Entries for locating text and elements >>
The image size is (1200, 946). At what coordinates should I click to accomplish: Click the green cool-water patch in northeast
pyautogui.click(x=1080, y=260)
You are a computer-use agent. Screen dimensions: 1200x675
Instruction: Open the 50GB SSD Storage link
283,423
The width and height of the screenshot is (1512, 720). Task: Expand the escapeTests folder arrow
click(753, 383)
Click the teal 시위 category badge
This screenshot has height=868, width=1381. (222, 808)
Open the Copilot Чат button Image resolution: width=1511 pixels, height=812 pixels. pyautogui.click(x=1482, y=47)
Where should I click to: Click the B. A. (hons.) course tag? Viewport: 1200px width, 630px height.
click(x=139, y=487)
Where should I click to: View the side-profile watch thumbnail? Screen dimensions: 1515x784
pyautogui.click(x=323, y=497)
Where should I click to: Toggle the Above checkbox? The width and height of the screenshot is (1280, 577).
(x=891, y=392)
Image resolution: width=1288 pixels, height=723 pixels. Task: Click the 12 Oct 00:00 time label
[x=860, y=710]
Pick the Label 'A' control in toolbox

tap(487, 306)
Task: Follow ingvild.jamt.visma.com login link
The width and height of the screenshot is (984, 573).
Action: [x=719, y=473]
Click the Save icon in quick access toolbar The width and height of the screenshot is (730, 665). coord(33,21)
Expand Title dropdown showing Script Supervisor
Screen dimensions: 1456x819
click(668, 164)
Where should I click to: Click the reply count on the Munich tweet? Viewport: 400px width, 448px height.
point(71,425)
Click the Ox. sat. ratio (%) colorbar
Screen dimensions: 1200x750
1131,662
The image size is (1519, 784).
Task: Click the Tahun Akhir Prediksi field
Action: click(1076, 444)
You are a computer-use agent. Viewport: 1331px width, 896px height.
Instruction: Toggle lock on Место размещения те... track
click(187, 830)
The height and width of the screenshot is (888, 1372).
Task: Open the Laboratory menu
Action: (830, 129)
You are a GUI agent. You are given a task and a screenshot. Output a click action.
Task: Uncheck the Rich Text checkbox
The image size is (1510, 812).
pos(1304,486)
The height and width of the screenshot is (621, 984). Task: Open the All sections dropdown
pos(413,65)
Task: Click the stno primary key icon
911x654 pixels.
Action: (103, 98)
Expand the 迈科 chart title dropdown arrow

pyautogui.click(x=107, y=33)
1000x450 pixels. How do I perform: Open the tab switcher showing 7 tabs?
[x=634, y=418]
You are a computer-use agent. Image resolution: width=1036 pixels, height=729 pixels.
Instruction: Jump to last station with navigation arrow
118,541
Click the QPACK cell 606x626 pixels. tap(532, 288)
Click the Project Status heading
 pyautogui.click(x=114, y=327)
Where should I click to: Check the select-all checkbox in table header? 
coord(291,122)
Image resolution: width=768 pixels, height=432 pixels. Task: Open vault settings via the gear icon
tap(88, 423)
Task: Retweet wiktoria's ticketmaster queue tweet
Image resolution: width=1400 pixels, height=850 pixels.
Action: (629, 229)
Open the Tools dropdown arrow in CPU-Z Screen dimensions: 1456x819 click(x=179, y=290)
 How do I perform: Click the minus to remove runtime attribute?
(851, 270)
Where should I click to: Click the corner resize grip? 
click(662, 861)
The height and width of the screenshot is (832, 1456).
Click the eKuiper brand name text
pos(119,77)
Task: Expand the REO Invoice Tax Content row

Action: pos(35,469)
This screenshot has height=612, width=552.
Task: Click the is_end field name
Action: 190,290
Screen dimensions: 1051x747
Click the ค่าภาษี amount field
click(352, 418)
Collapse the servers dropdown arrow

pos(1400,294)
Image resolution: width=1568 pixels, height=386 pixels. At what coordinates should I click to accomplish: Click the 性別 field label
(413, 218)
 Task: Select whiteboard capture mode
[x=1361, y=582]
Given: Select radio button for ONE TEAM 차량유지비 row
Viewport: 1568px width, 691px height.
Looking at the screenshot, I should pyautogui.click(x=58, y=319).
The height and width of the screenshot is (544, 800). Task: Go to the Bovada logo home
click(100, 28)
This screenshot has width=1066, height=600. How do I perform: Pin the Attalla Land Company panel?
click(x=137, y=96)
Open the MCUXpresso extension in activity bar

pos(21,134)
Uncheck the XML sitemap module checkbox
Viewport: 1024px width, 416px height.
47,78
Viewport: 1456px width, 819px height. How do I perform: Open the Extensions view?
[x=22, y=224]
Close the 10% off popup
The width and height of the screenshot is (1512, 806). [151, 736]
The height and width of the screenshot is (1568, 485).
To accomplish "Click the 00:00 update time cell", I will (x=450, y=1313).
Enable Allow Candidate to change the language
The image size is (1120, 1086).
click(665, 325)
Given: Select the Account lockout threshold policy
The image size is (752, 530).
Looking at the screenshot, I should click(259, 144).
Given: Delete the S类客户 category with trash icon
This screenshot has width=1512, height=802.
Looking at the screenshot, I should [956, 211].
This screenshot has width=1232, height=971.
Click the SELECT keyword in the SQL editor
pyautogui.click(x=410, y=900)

Problem requirements >> Reproduce the section of the records that begins with the line containing "Viewport: 1456px width, 819px" and ends with the line containing "The width and height of the screenshot is (1512, 806).", including both of those lines.

Solved problem >>
Viewport: 1456px width, 819px height. How do I perform: Open the Extensions view?
[x=22, y=224]
Close the 10% off popup
The width and height of the screenshot is (1512, 806). [151, 736]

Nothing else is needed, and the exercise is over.